WORK TO BE COMPLETED: The answer is to consist only of an exact retyping of the lines from the one containing "Focus the Predicted opacity value field" to the end of the entries, without pictures.
□ □ □
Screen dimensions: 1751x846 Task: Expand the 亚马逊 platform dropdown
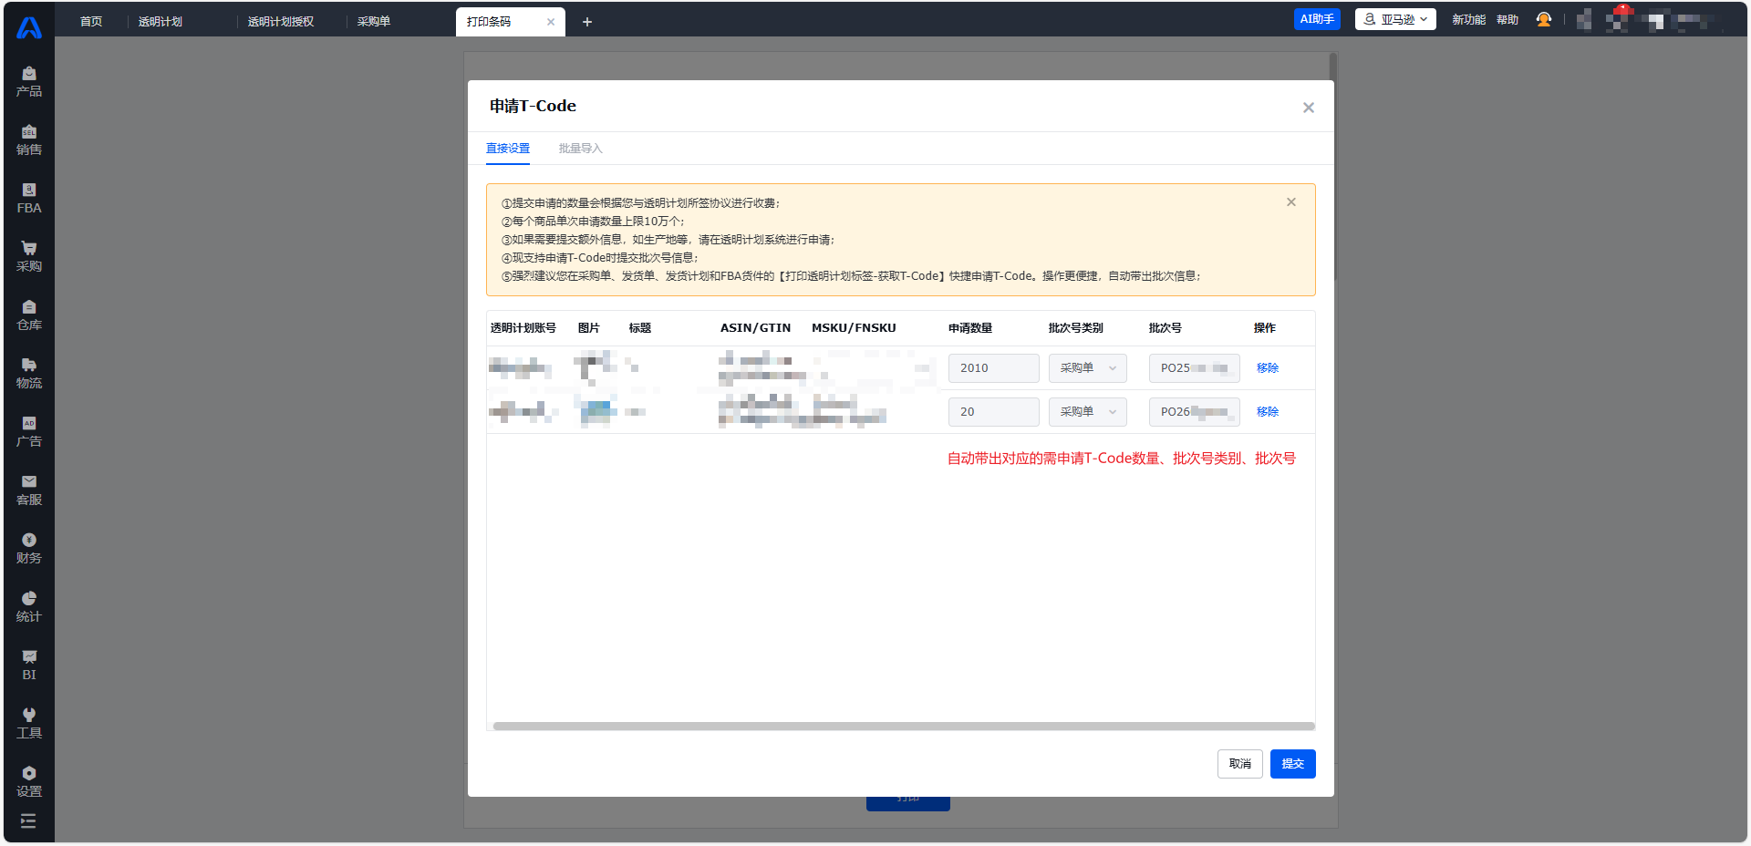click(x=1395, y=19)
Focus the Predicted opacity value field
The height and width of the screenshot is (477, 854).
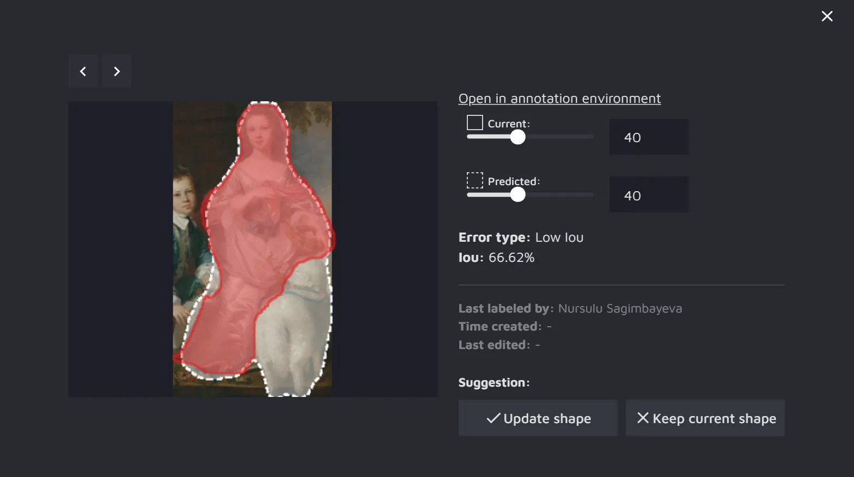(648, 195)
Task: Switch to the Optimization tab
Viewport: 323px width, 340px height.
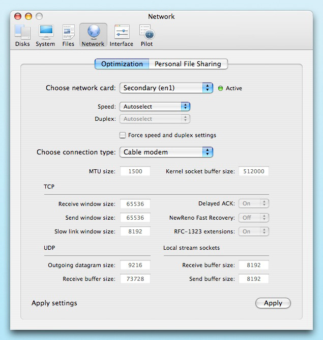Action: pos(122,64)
□ □ □
ANSWER TO THIS EXERCISE:
Focus the Predicted opacity value field
The height and width of the screenshot is (477, 854).
(648, 195)
Task: Switch to the Optimization tab
Viewport: 323px width, 340px height.
Action: pos(122,64)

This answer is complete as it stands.